Deploying WordPress with Compose

docker-compose.yml for WordPress

services:
  db:
    image: mysql:8.0
    container_name: wordpress_db
    restart: always
    environment:
      MYSQL_ROOT_PASSWORD: example
      MYSQL_DATABASE: wordpress
      MYSQL_USER: wpuser
      MYSQL_PASSWORD: wppassword
    volumes:
      - db_data:/var/lib/mysql
  wordpress:
    image: wordpress:latest
    container_name: wordpress_app
    restart: always
    ports:
      - "8080:80"
    environment:
      WORDPRESS_DB_HOST: db:3306
      WORDPRESS_DB_USER: wpuser
      WORDPRESS_DB_PASSWORD: wppassword
      WORDPRESS_DB_NAME: wordpress
    depends_on:
      - db
    volumes:
      - wordpress_data:/var/www/html
volumes:
  db_data:
  wordpress_data:

Healthcheck

depends_on only waits for the container to start, not for when the database is ready.
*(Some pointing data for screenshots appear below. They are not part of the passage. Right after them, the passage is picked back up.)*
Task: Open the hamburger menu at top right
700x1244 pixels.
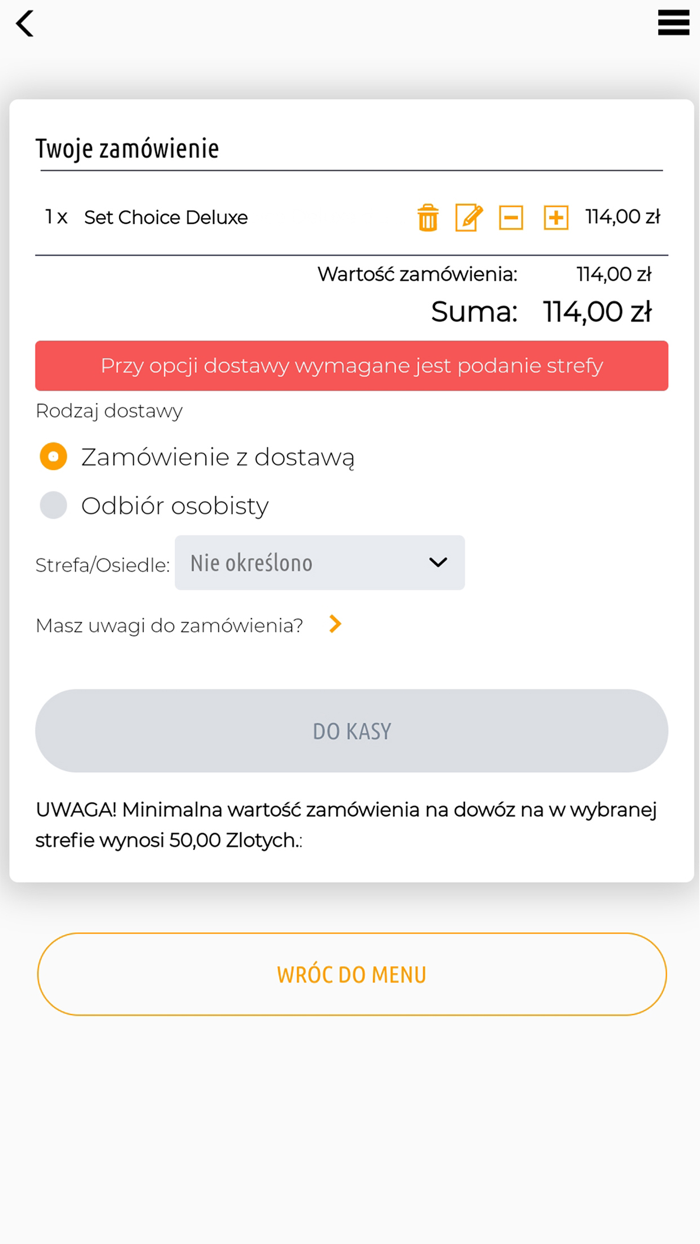Action: pos(673,23)
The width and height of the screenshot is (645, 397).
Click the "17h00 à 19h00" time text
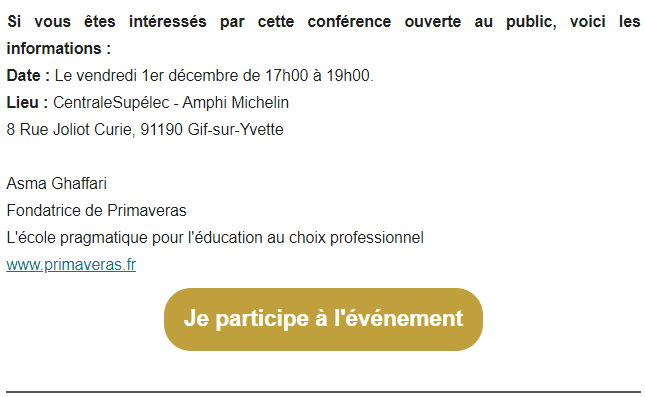click(x=319, y=76)
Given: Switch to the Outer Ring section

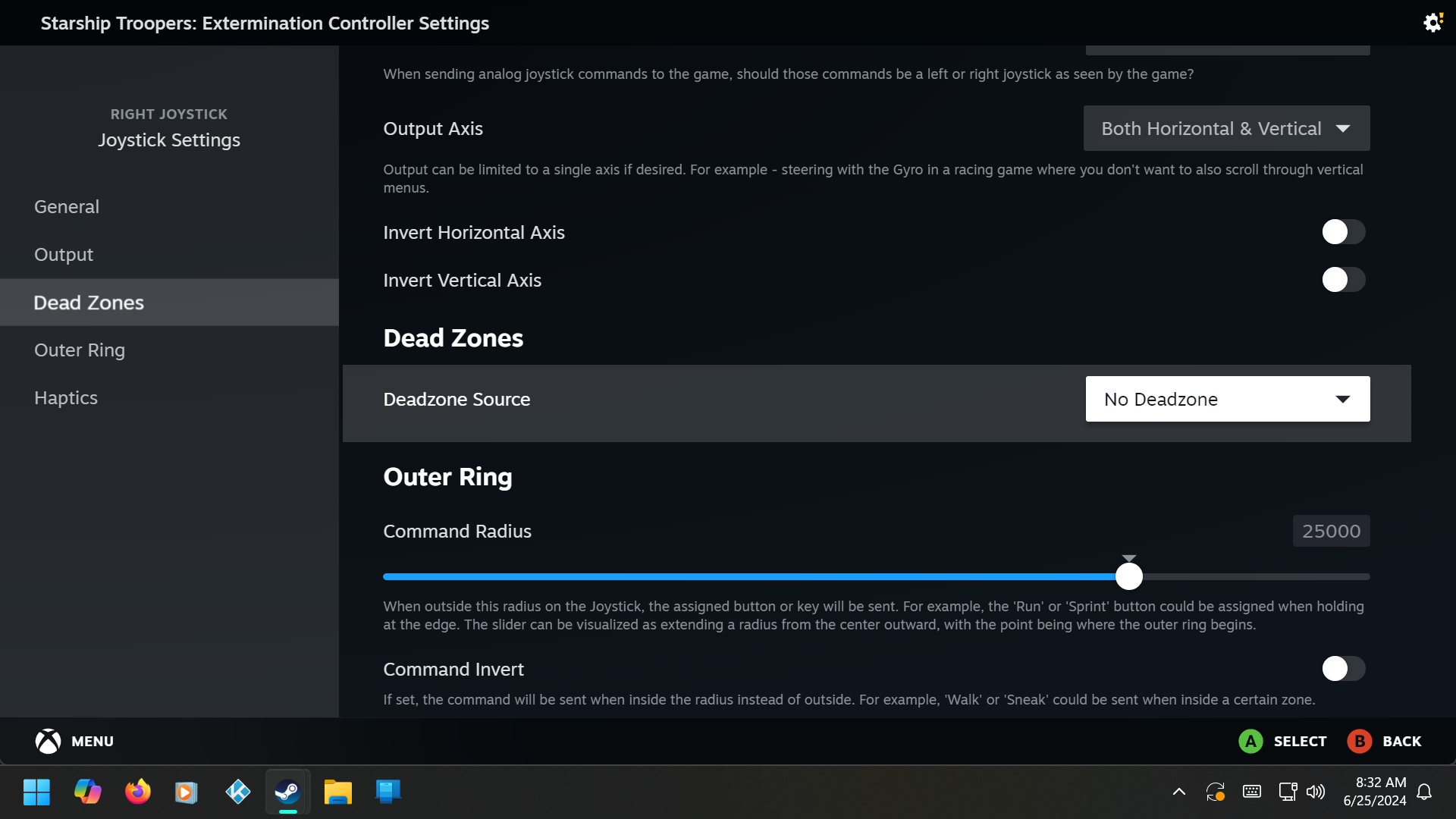Looking at the screenshot, I should (80, 350).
Solution – healthcheck condition:

services:
  db:
    image: mysql:8.0
    healthcheck:
      test: ["CMD", "mysqladmin", "ping", "-h", "localhost"]
      interval: 10s
      timeout: 5s
      retries: 5

  wordpress:
    depends_on:
      db:
        condition: service_healthy

WordPress will only start once MySQL successfully responds to the ping.

Docker Swarm Mode

Docker's native tool for orchestrating containers in a cluster of multiple servers.

Allows:

  • managing multiple nodes as a single unit
  • high availability (High Availability)
  • horizontal scaling of services
  • rolling updates without downtime
  • automatic placement of containers

Docker Compose

  • Defining and running multi-container applications
  • Typically a local development environment
  • Single node (single Docker Engine)

Docker Swarm

  • Container orchestration in a multi-node cluster
  • Production environment
  • High availability and scaling

Docker Swarm Mode

  • One or more compute nodes
  • Connected by a network
  • Manager Node
  • Worker Node

Docker Swarm Mode

        Internet

   +----------------+  +---------+  +---------+
   | Leader Manager |  | Manager |  | Manager |
   +----------------+  +---------+  +---------+

   +--------+  +--------+  +--------+
   | Worker |  | Worker |  | Worker |
   +--------+  +--------+  +--------+

   +-----+     +-----+
   | NAS |     | SAN |
   +-----+     +-----+

Docker Swarm Mode

  • Service resilience against compute node failure.
  • Scaling – adding nodes as needed.
  • Upgrade or update compute nodes without service interruption.

Manager Node

  • Maintains cluster state
  • Allocates resources
  • Maintains information about services and assigns DNS names.
  • RAFT algorithm for electing the "leader" node.